= Visa policy of Burundi =

Policy on permits required to enter Burundi

Visitors to Burundi may obtain either a visa on arrival or an Online Visa unless they are citizens from one of the visa-exempt countries.

==Visa policy map==

Visa policy of Burundi

==Visa exemption==
===Ordinary passports===
Citizens of the following countries may enter Burundi without a visa for the following period:

3 months
| *Democratic Republic of Congo^{1} *Kenya *Rwanda^{1} | *South Sudan *Tanzania *Uganda | |
14 days *Hong Kong

_{1 – Also for Economic Community of the Great Lakes Countries laissez-passer holders.}

===Non-ordinary passports===
Holders of diplomatic, official or service passports may enter Burundi without a visa for the following period:

90 days within any 180 days
| *Russia^{D S} | *Turkey^{D} | |
30 days
| *Brazil^{D O S} | *China^{D O S} | *Singapore^{D O S} | |

_{D - Diplomatic passports}

_{O - Official passports}

_{PA - Passports for public affairs}

_{S - Service passports}

===Future changes===
Burundi has signed visa exemption agreements with the following countries, but they have not yet been ratified or applied:

| Country | Passports | Agreement signed on |
|---|---|---|
| United Arab Emirates | All | 4 January 2019 |

==Visa on arrival==
Citizens of other countries and territories may obtain a visa on arrival
either at Bujumbura International Airport (Melchior Ndadaye) or at all land borders for a maximum stay of 30 days.

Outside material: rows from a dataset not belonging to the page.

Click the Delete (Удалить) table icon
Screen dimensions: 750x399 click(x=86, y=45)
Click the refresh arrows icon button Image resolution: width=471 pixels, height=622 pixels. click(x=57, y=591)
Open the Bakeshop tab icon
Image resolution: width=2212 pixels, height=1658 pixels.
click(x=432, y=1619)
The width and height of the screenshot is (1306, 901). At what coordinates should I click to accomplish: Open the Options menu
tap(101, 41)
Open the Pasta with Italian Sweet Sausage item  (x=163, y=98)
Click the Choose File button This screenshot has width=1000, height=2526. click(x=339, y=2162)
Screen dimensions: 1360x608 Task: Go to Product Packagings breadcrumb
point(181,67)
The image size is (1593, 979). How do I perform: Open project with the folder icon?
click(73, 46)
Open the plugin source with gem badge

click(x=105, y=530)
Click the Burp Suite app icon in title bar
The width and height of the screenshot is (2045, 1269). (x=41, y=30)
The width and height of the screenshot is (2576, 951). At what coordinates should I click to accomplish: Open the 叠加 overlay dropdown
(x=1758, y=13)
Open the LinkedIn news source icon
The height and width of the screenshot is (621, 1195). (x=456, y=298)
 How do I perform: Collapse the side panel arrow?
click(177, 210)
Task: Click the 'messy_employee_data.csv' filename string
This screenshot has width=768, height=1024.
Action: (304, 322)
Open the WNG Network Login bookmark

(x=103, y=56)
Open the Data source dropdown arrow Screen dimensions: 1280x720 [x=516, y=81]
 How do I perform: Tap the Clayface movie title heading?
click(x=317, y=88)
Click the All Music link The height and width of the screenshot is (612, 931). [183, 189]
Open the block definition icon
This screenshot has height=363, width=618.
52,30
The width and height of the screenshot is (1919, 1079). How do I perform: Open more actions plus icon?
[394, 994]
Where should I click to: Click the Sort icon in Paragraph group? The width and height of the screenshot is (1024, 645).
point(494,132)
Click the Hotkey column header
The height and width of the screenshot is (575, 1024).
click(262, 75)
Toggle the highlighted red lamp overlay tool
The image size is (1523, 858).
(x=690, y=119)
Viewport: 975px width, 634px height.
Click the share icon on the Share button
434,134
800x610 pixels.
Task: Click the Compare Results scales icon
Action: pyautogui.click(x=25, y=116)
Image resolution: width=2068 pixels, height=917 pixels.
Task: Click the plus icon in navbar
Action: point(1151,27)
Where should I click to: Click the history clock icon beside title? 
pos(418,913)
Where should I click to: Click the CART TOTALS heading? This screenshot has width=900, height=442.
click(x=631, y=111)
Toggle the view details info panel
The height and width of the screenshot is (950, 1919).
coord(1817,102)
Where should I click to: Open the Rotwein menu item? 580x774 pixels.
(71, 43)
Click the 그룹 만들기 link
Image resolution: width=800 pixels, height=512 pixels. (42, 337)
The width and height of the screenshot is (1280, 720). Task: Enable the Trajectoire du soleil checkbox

Visa applications may also be completed through the official website of the General Commissariat for Migration.

==Online Visa==
Citizens of other countries and territories may also obtain online visa good for multiple entries, fees can be paid in USD or Euro.

| Validity | Fee |
|---|---|
| 1 month | 90 USD |
| 2 months | 180 USD |
| 3 months | 270 USD |

==Transit==
Passengers with a confirmed onward ticket for a flight to a third country. They must stay in the international transit area of the airport and have documents required for the next destination.